Mavis (Sandy Bravender), Carlene (Claire Conti), Nita (Anita Lyles), Crystal (Carol Woltering) and Sugar Lee (Karen Hebert) are gathered at the funeral of a friend in fictitious Eden Falls, Georgia, musing over their lives and affirming their determination to live out the rest of those now-middle-aged lives to the fullest, despite the obstacles they face. Mavis has to deal with her schmuck of a husband. Nita has to deal with her juvenile delinquent son. Carlene has to deal with the guilt of burying three husbands. Crystal has to deal with her own giddy, dotty self, dressing up in appropriate costumes for the holidays of the year (including the Chinese New Year, dressed up like a Madame Butterfly Japanese geisha?!) and twisting the lyrics of popular songs to fit the occasions.
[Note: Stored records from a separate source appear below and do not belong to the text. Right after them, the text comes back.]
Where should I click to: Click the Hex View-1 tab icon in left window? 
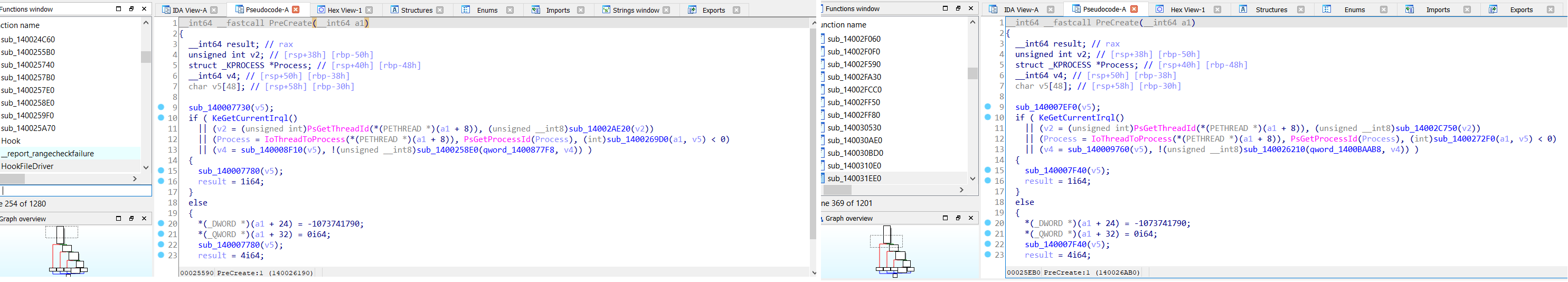coord(322,10)
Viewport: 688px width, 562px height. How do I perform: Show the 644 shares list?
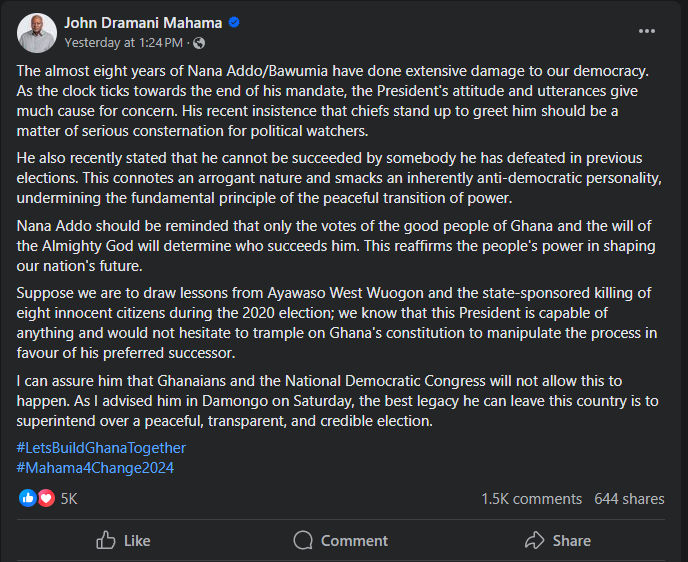click(x=629, y=498)
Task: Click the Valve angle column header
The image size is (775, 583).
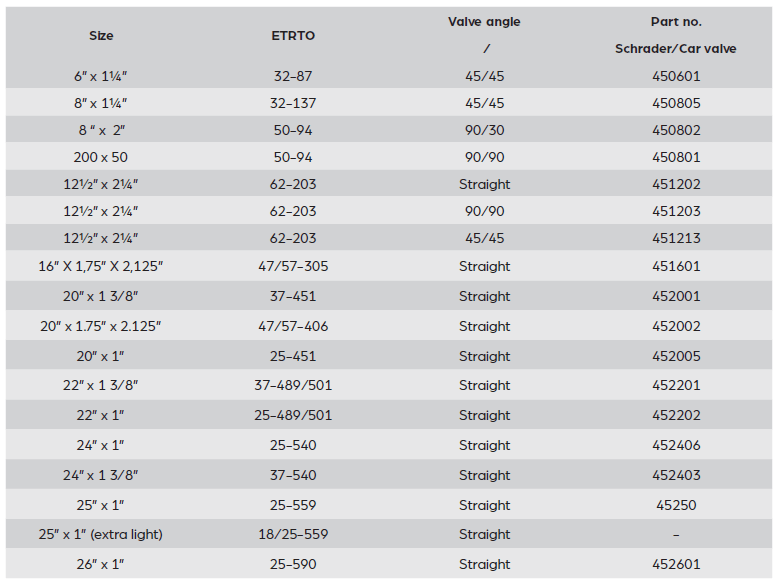Action: tap(484, 22)
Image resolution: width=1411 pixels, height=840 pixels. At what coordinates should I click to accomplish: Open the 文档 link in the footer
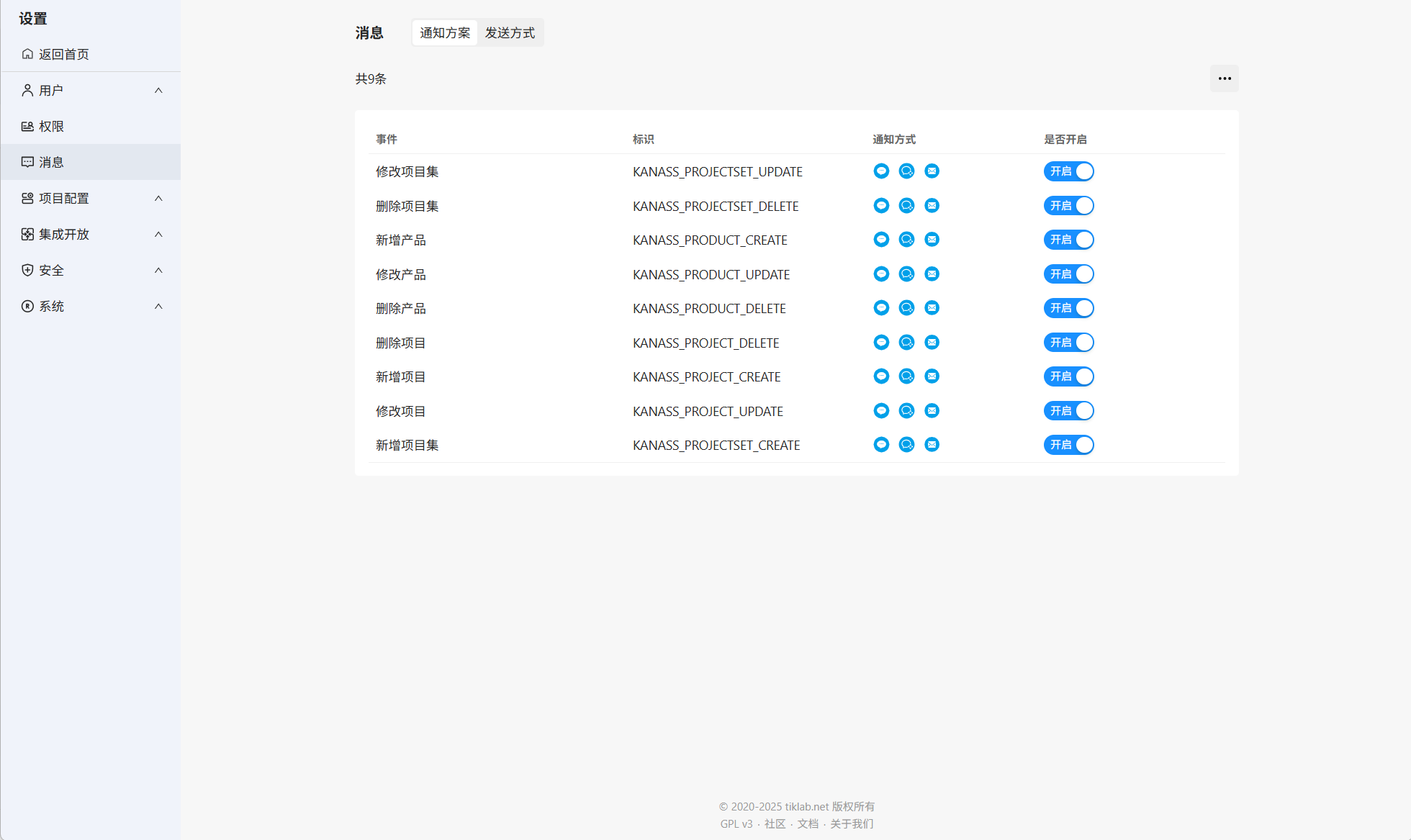[808, 824]
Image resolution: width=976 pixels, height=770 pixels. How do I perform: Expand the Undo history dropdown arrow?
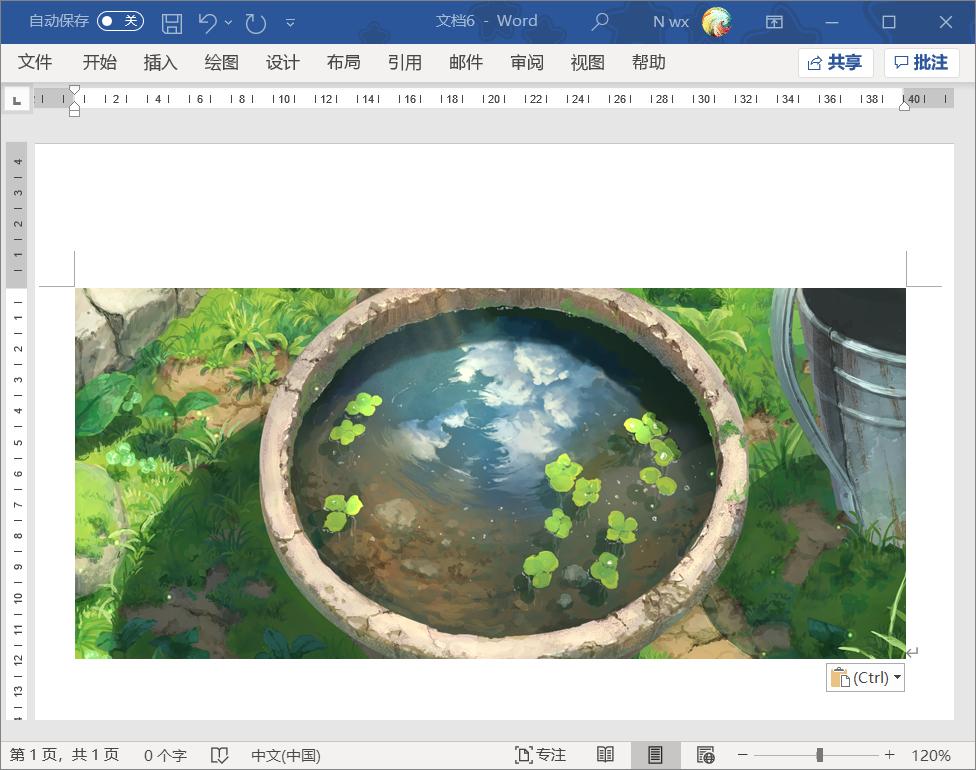[229, 22]

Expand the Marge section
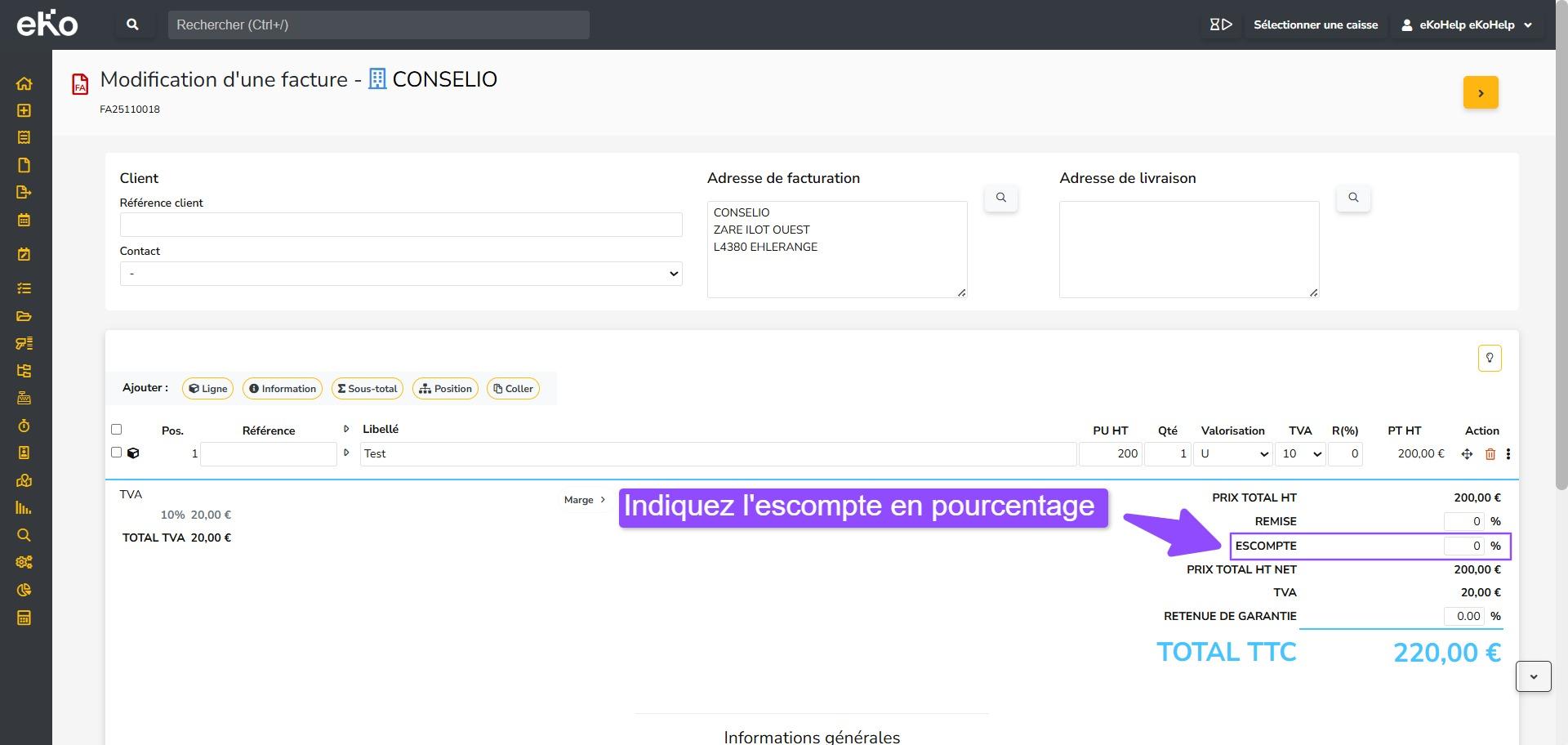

And Sugar Lee . . . poor sweet old Sugar Lee . . . she has yet to bury an incident from thirty years earlier that cost her the only one she ever loved. Until the other party to that “incident,” Bobby Dwayne (Terrell Robinson) unexpectedly waltzes back into her life and forces her to confront and reevaluate her own values and judgments. The other token male is the deliverer of the mail: Porter (Leo Babin) who is wildly in love with Carlene and eager to be the next husband to die until, that is, his mother pulls the plug on his fantasy.
At the funeral Sugar Lee informs the others that she has just bought the church where the funeral service was held and is turning it into a day spa. Suddenly the stark and dark interior of the structure is transformed into a bright and cheerful Garden of Eden (forgive the pun). The other women now have a place to congregate and kvetch and they take fullest advantage of it.
But then along comes the spoiler: the butterfly stomper determined to stomp on their dreams. It comes in the person of the fashionably dressed, always prim and proper Bunny Sutherland (Miss Flowers), scion-ess (rhymes with lioness) of one of the town’s first families. She wants the building for a family museum to go with all the other structures and places in Eden Falls bearing the family name. It’s a pure ego thing with her and possibly payback for being left out of the chirpy little clique, and she will stop at nothing in pursuit of her objective.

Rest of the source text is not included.